> **Assignment**: Whenever a line of the material contains the string "computer", it should be copied.

> **Input for this task**:
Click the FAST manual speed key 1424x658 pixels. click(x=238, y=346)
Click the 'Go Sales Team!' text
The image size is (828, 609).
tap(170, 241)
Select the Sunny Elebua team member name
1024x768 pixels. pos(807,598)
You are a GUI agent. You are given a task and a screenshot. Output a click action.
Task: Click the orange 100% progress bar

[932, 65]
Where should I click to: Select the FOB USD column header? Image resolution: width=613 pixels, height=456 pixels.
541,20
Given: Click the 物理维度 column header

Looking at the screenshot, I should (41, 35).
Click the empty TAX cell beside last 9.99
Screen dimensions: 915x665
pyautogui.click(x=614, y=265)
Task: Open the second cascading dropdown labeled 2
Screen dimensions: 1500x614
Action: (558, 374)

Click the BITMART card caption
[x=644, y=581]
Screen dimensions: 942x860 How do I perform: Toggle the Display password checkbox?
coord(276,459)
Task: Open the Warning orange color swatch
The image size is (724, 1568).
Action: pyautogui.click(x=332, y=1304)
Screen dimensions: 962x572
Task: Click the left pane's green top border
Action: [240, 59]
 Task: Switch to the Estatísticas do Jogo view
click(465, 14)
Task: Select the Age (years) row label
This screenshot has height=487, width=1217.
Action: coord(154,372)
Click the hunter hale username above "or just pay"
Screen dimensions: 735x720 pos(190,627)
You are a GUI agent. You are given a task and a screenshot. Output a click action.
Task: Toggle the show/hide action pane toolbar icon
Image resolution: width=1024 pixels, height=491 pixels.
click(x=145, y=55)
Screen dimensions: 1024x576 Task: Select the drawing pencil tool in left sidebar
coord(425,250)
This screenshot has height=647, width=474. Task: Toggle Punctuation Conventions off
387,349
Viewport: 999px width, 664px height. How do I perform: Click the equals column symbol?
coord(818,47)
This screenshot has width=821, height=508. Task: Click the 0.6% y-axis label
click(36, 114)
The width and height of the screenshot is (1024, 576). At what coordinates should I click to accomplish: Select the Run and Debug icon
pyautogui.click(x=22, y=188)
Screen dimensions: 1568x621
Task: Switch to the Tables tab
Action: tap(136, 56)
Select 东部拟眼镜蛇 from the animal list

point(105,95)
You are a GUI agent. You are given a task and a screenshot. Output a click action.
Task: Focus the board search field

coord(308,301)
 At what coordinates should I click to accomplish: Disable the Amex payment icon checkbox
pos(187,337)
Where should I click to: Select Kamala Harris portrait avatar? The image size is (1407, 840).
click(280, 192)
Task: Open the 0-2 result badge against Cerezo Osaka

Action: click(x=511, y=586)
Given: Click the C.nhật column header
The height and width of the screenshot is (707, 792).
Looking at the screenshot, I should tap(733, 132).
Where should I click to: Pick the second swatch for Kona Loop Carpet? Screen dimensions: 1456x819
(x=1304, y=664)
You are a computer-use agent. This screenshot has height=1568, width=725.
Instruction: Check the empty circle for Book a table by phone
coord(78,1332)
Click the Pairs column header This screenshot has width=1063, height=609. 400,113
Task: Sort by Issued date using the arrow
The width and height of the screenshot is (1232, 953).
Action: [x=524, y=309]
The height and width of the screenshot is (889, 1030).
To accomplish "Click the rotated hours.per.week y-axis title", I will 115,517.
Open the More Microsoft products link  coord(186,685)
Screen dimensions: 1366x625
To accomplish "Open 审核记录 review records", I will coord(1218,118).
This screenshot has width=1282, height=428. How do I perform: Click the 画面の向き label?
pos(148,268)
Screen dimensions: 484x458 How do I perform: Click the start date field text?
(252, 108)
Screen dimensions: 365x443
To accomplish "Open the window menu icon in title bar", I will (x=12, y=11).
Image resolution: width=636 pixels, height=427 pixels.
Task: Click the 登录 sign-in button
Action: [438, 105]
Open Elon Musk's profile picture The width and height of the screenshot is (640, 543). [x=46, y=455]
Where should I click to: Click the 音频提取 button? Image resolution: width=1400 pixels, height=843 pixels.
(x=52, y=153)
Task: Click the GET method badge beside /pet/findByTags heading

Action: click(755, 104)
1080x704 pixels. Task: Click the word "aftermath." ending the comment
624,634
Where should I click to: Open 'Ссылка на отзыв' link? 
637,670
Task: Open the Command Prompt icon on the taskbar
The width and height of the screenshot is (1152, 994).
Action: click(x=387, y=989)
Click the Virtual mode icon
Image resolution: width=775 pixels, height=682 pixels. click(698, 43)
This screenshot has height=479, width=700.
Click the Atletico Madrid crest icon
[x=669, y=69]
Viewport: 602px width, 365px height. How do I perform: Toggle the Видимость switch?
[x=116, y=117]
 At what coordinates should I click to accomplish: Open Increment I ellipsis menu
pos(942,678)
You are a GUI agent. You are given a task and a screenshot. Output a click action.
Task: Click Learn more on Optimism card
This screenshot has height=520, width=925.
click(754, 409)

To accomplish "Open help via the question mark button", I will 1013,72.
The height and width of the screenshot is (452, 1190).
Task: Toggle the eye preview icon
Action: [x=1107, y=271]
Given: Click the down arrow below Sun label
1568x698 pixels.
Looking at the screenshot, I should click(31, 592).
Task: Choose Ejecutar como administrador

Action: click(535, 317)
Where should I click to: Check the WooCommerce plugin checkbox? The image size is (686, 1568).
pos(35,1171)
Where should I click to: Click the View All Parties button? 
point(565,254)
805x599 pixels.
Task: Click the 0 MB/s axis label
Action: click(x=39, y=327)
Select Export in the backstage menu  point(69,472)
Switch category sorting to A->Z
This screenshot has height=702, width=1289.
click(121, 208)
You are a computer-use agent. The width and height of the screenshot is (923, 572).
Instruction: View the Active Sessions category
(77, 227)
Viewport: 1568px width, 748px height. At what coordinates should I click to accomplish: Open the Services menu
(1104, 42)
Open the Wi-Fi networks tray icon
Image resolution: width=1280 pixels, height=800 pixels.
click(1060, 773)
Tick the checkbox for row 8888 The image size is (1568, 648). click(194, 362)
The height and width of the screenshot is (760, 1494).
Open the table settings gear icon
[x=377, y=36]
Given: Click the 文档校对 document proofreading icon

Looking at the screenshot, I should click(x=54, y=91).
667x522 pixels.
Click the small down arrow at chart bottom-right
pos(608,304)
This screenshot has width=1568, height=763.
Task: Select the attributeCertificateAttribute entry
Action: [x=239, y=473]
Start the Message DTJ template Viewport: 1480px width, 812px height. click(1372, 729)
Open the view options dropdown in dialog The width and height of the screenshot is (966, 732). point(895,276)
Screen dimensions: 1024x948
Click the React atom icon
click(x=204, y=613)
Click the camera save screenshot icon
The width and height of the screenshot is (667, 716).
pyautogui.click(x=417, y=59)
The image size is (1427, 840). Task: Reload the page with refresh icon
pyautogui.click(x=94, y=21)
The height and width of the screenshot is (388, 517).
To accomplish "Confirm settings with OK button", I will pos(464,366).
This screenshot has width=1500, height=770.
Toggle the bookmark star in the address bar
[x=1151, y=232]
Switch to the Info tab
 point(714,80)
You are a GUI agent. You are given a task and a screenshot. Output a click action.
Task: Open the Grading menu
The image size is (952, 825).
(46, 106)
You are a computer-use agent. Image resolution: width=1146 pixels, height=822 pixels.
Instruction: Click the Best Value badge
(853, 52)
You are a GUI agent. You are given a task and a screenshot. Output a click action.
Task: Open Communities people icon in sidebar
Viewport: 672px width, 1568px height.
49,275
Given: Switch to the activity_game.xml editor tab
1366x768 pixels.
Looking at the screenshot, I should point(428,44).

> **Written answer**:
You are a computer-use agent. This screenshot has height=1568, width=725.
You are a computer-use agent. The width and height of the screenshot is (923, 572).
You are a computer-use agent. Image resolution: width=1146 pixels, height=822 pixels.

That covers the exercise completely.